Protein synthesis inhibitors act at the ribosome level, working at different stages of prokaryotic mRNA translation into proteins (Figure 1). They are highly selective to 70S ribosomes in prokaryotic cells since eukaryotic cells have a different ribosomal size, sequence, structure, and ratio of protein to RNA. Translation in prokaryotes involves the assembly of a small subunit (30S) and a large subunit (50S) to form a ribosome that binds mRNA to read the nucleotide sequence. tRNA binds to the A, P, and E sites during the initiation, elongation, and termination stages to translate the polypeptide sequence. By targeting different stages of mRNA translation, antibiotics can be swapped if resistance develops.
Figure 1: Antibiotics interfere with multiple stages of protein synthesis.
Tetracyclines bind reversibly to the 30S ribosomal subunit at a position that blocks the binding of the tRNA to the acceptor site on the mRNA-ribosome complex. Resistance to tetracyclines develops primarily by preventing accumulation of the drug inside the bacterial cell either by decreasing influx or increasing efflux.
Aminoglycosides and aminonucleosides, such as puromycin, bind to the active site of 16S rRNA within the 30S ribosomal subunit, interfering with the accurate recognition of tRNA by rRNA during translation. The initial steps required for peptide synthesis, such as binding of mRNA and the association of the 50S ribosomal subunit, are uninterrupted. The elongation fails to occur due to disruption of the mechanisms for ensuring translational accuracy, causing premature termination of nascent polypeptide chains. In the case of puromycin, these properties have been exploited in assays for peptide-bond formation and elongation and also as a selection agent in cell culture systems. Resistance to aminoglycosides develops from structural modifications to the antibiotic made by aminoglycoside phosphotransferases, aminoglycoside nucleotidyltransferases, and aminoglycoside acetyltransferases expressed in resistant organisms.
Oxazolidinones bind at the P site of the ribosomal 50S subunit, inhibiting the binding of tRNA and preventing the formation of the initiation complex.
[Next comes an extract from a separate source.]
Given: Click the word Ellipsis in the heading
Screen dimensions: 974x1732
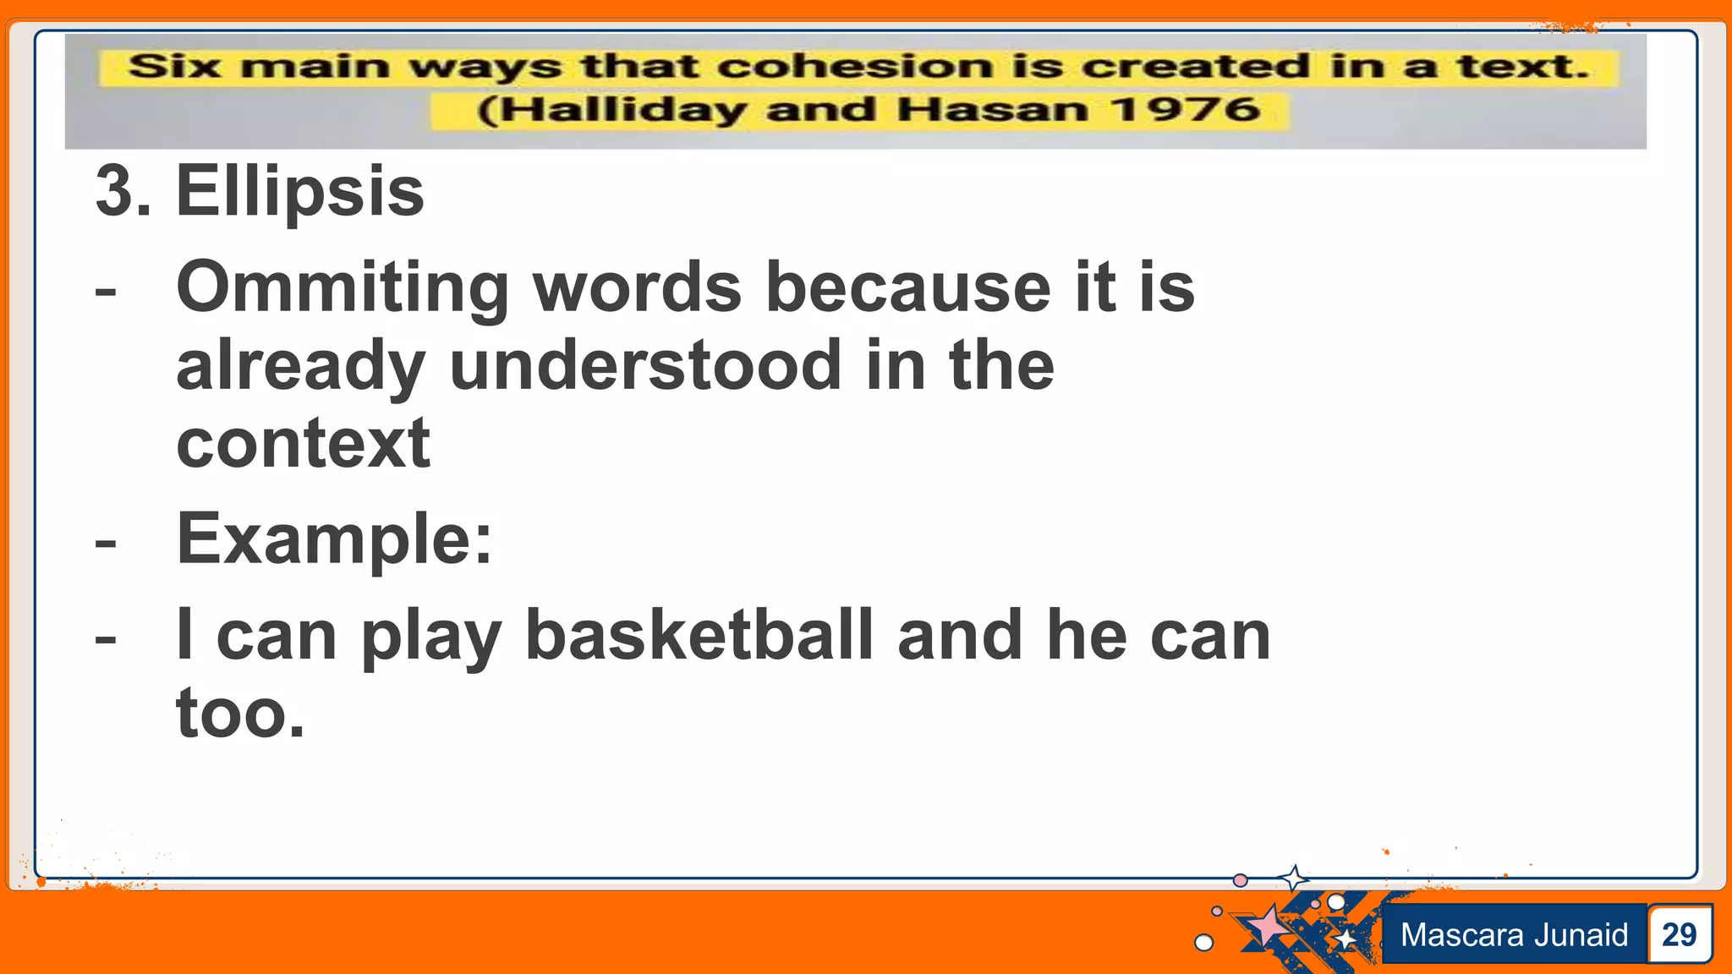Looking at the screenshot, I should click(299, 192).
If the 70S complex is already formed, then binding of oxazolidinones inhibits translocation of the peptide chain from the A site to the P site during formation of the peptide bond. Mutations at the 23S rRNA within the 50S ribosomal subunit can lead to a diminished affinity for oxazolidinones, which may cause resistance.
Amphenicols block the peptidyl transfer step of elongation on the 50S subunit in bacteria, most likely acting at the A site. They can also perturb additional ribosomal functions, such as termination, translational accuracy, and synthesis of 50S ribosomal subunits. Chloramphenicol can also bind the mitochondrial 70S ribosome, inhibiting mitochondrial protein synthesis and thus producing toxicity in eukaryotes. Mutations or alterations to the target of amphenicols are a common mechanism of resistance.
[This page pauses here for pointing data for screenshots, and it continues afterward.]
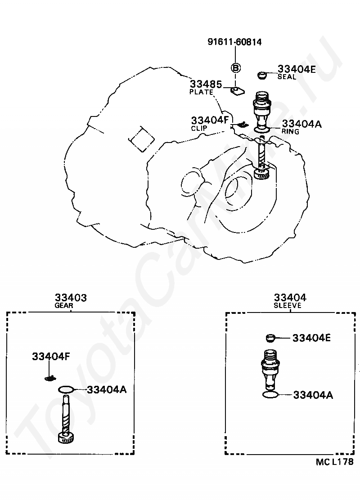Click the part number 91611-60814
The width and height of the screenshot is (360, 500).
[234, 42]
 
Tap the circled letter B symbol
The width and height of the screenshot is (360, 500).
[235, 68]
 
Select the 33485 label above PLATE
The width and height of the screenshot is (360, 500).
[206, 84]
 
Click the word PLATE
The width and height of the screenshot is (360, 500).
[201, 92]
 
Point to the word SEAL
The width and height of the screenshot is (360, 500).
[287, 77]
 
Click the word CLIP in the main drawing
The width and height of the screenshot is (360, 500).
[199, 128]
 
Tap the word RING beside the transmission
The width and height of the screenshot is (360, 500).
[290, 131]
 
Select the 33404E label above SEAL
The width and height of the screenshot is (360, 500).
[297, 69]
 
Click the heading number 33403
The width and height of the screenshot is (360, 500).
[71, 297]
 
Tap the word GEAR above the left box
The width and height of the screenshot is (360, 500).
[64, 305]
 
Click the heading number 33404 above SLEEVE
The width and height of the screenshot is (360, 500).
[290, 297]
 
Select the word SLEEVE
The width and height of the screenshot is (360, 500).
[288, 305]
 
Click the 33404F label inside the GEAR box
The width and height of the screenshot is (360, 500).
[51, 357]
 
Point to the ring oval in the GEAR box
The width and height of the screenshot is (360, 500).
[66, 389]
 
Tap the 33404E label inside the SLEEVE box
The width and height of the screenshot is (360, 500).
[311, 338]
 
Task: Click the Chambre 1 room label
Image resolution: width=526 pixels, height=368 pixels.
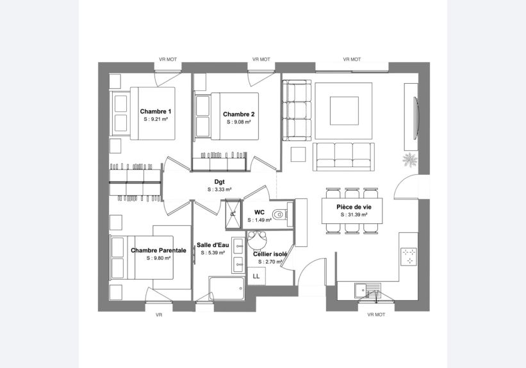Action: pos(155,111)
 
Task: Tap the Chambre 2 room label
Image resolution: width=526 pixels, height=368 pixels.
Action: pos(239,115)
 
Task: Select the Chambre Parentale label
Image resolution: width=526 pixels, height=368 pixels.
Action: pos(158,250)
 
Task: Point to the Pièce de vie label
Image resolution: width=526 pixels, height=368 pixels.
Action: pos(354,207)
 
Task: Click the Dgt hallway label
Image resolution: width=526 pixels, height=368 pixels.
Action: pos(219,182)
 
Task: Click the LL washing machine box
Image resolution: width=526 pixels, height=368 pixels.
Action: pos(256,276)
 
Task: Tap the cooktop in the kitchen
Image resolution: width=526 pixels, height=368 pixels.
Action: pos(409,257)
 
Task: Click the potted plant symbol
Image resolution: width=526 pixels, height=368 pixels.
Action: pos(409,159)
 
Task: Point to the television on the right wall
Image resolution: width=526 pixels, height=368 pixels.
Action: pos(416,117)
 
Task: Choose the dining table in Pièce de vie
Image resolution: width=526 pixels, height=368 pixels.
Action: pos(352,211)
Lincosamides act as structural analogs of portions of tRNA during the initial phase of pretranslocation in the peptide elongation phase, interrupting the process of peptide chain initiation in the 50S subunit. They can also cause peptidyl-tRNA to dissociate from ribosomes. Resistance to lincosamides may be caused by methylation of the 23S rRNA, modification of the antibiotics by specific enzymes, or active efflux systems.
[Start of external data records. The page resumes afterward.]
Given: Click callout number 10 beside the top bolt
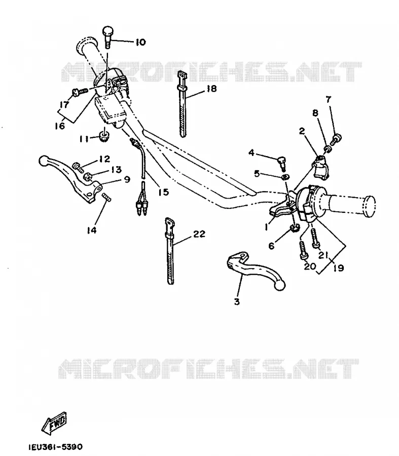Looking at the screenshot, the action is pos(140,42).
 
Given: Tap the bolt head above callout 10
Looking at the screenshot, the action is pos(107,30).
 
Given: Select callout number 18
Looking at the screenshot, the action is pos(212,88).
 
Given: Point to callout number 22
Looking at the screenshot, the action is pos(199,234).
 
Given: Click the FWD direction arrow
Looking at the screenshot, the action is pos(54,423).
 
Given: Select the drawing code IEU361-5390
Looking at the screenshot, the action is pos(55,446).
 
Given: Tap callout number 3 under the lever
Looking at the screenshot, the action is pos(237,301).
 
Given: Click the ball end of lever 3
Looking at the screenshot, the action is pos(280,285).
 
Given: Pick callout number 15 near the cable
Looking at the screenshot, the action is pos(164,192).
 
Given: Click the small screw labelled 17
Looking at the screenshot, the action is pos(79,92).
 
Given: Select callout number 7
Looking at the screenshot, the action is pos(329,99).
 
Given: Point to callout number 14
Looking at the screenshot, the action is pos(91,230).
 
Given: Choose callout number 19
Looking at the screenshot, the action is pos(339,268).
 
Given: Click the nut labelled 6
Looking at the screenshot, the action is pos(295,228).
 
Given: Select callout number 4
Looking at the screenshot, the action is pos(251,153).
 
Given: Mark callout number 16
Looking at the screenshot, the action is pos(60,126).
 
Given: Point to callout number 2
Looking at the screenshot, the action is pos(302,131).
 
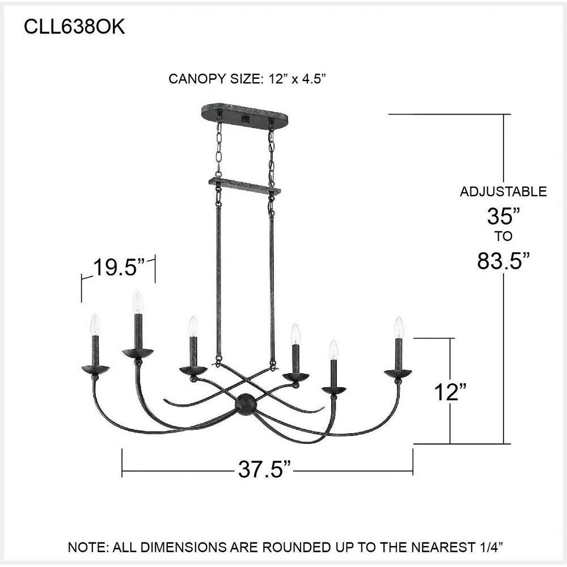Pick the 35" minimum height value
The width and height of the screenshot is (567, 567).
[503, 215]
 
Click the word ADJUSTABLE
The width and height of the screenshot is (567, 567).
[503, 192]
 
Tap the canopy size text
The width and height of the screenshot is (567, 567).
[248, 79]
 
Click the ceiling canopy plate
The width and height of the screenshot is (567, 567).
[244, 113]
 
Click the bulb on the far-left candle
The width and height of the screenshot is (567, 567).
[95, 325]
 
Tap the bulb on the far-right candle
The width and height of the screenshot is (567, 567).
[399, 328]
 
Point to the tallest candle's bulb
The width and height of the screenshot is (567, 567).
[137, 302]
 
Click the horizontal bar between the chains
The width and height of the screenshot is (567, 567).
[245, 185]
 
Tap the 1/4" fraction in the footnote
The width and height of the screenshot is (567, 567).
[489, 548]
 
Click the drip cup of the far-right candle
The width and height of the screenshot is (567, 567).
[397, 374]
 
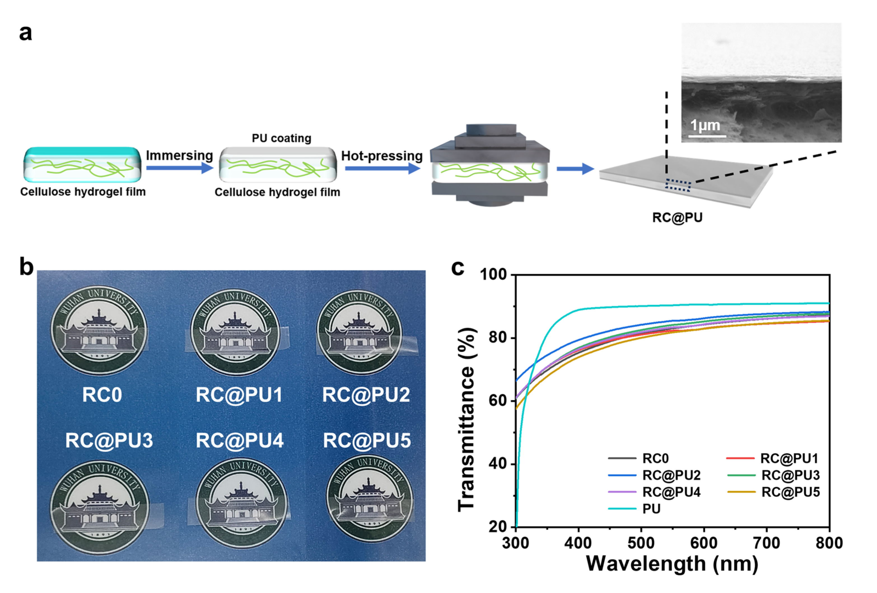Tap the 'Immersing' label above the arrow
(179, 155)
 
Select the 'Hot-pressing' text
(382, 156)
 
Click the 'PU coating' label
(281, 138)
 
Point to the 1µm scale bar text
(705, 125)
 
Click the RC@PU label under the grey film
(677, 217)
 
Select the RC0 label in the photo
(102, 395)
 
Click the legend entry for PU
(651, 509)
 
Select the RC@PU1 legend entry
(789, 458)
Most macrolides interact with 23S rRNA within the 50S ribosomal subunit, blocking the approach to the elongating peptide's exit tunnel, which results in a premature release of peptidyl-tRNA intermediates. They compete with lincosamide antibiotics that are direct peptidyl transferase inhibitors. The three main mechanisms responsible for acquired macrolide resistance include ribosomal target modification, an active drug efflux mechanism, and mutation in the 23S rRNA.
Streptogramins act in a similar way to lincosamides and macrolides depending on type. Type A streptogramins block substrate attachment to the donor and acceptor sites of the peptidyl transferase center on the 50S subunit, preventing the earliest event of elongation. Type B streptogramins compete with macrolides for binding the 50S ribosome to interfere with the formation of long polypeptides and cause a premature detachment of incomplete peptide chains. Type A streptogramins can increase the ribosome affinity for type B streptogramins, causing a bactericidal synergy between the two normally bacteriostatic agents. Resistance to these antibiotics mainly involves inactivation of inhibitors and mutations of ribosomal proteins or rRNA genes.
Nitrofurans have a unique mechanism for slowing bacterial growth. They are prodrugs that require reductive activation by two redundant bacterial flavoproteins to reactive intermediates. These reactive intermediates have diverse effects: triggering DNA lesions, inducing oxidative stress, and inhibiting RNA and protein synthesis. It is not known if the reactive intermediates directly modify DNA, RNA, and proteins or if they primarily target the cellular machineries that carry out replication, transcription, translation, and energy metabolism. Though rare, mutations in genes encoding the prodrug-activating enzymes can lead to resistance.